:: Metin Parçası ::

*****

Haftanın takımları Göztepe ve Sivasspor

Süper Lig’de 14. haftada geride kaldı ve üç hafta sonra devre arası…

Süper Lig’de 14. haftada geride kaldı ve üç hafta sonra devre arası… Dikkatli okurlarım farkındadır; geçen sezonlarda her hafta olmasa bile sıklıkla Süper Lig’de Haftanın Panoraması” yapardım. Cemil Usta Sezonunda bir türlü içimden gelmedi, ittire kaktıra da olmazdı. Nihayet ilk haftanın panoraması 14. haftaya kaldı!

HAFTANIN PANORAMASINDAN NEDEN SOĞUDUM?

Peki neden? Birincisi, yayıncı kuruluşla TFF ve Kulüpler Birliği arasındaki anlaşma maçların başlayacağı hafta ancak, o da zoraki imzalarla imzalandı. İkincisi, mali yapı, daha doğrusu ‘iflas’ yüzünden doğru düzgün transferler yapılamadı. Üçüncüsü, ilk haftadan itibaren gördük ki bu atmosferde futbol da yok! Evet, bu sezon futbol yok doğru düzgün. Örneğin İzmir’de zevk aldığım tek maç Göztepe-FB maçı oldu. Bir parça da Göztepe-Y.Malatyaspor… O kadar… Bazı BJK, Trabzonspor, Başakşehir, Alanyaspor ve Sivasspor maçlarının da seyir zevki verdiğini belirtebilirim. Sonuçta 200 küsur maçtan yüzde 10’unda futbol ancak vardı diyebilirim. Dördüncü etken ise hakemlerin inisiyatifi VAR’a bırakmaları önemli ölçüde ve bazen de VAR ve hakemlerin her ikisinin de inisiyatifi elden bırakmaları!

*****

:: Kaynak Malzeme ::
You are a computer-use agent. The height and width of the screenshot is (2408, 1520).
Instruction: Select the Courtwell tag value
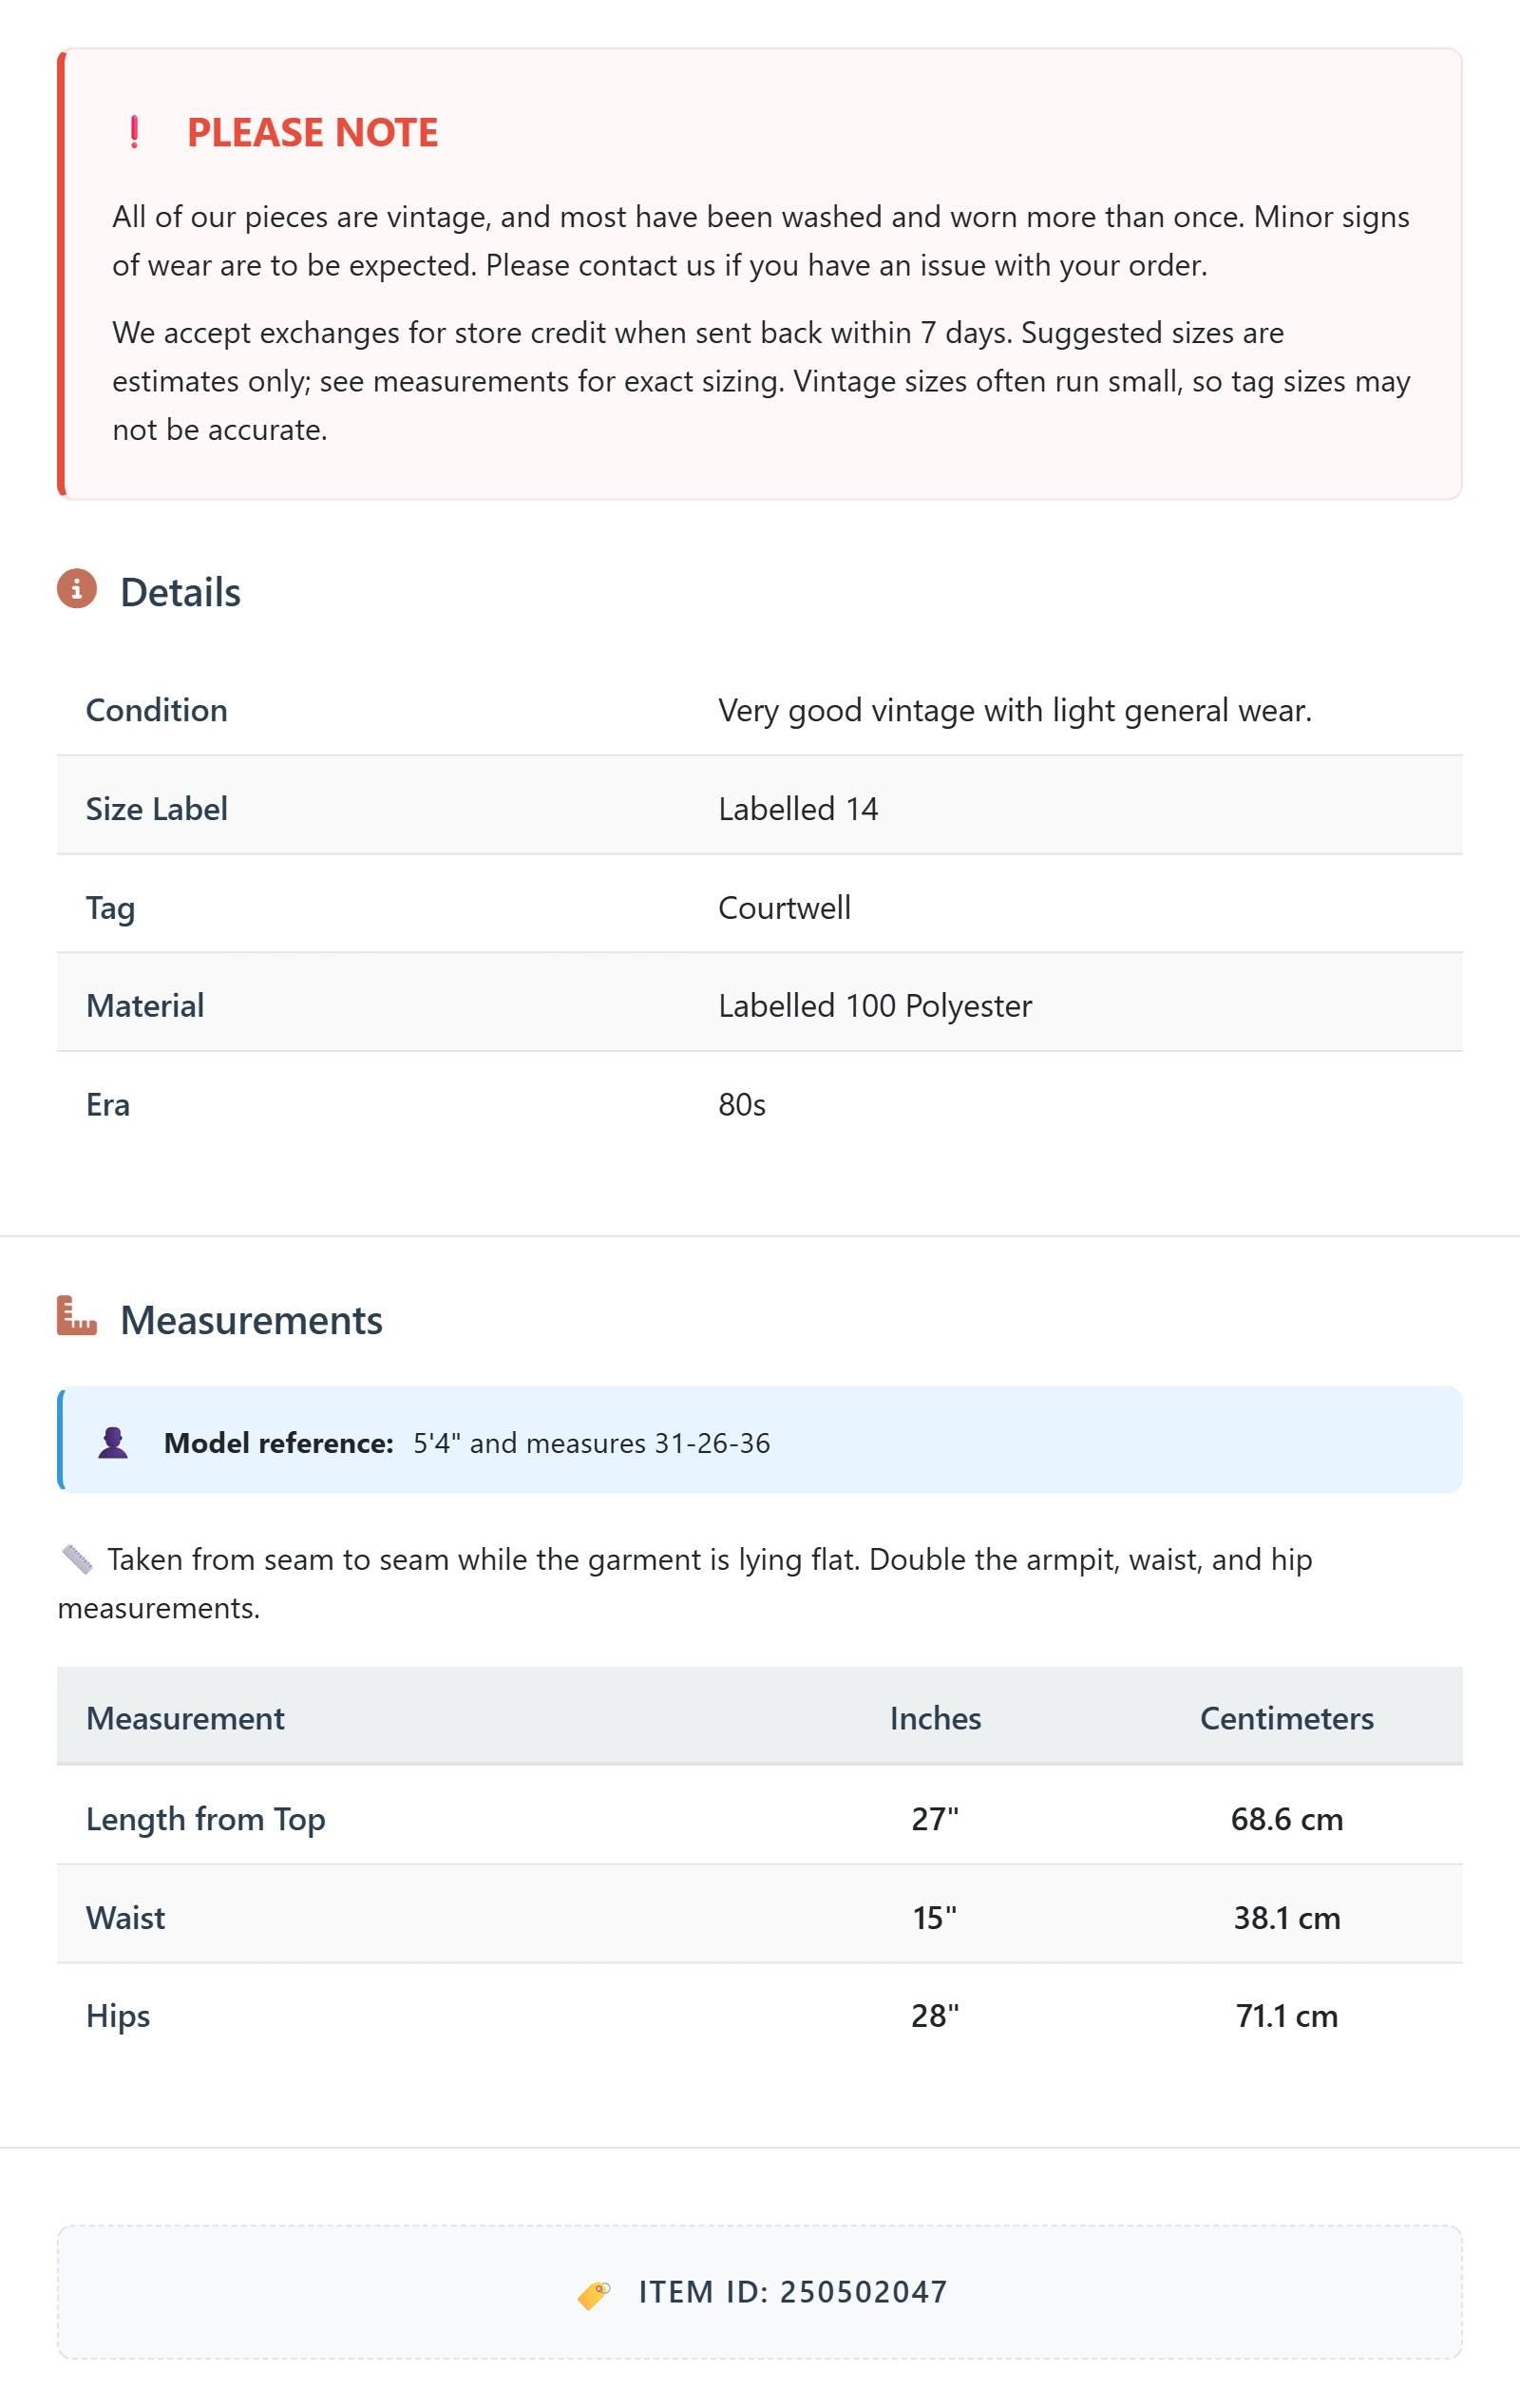784,907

*****

:: Yapılacak İş ::
Süper Lig yazısında, bazı maçlarının "seyir zevki verdiğini" belirttiği takımlar hangileridir? Hepsini sıralayın.

:: Sorunun Çözümü ::
BJK, Trabzonspor, Başakşehir, Alanyaspor, Sivasspor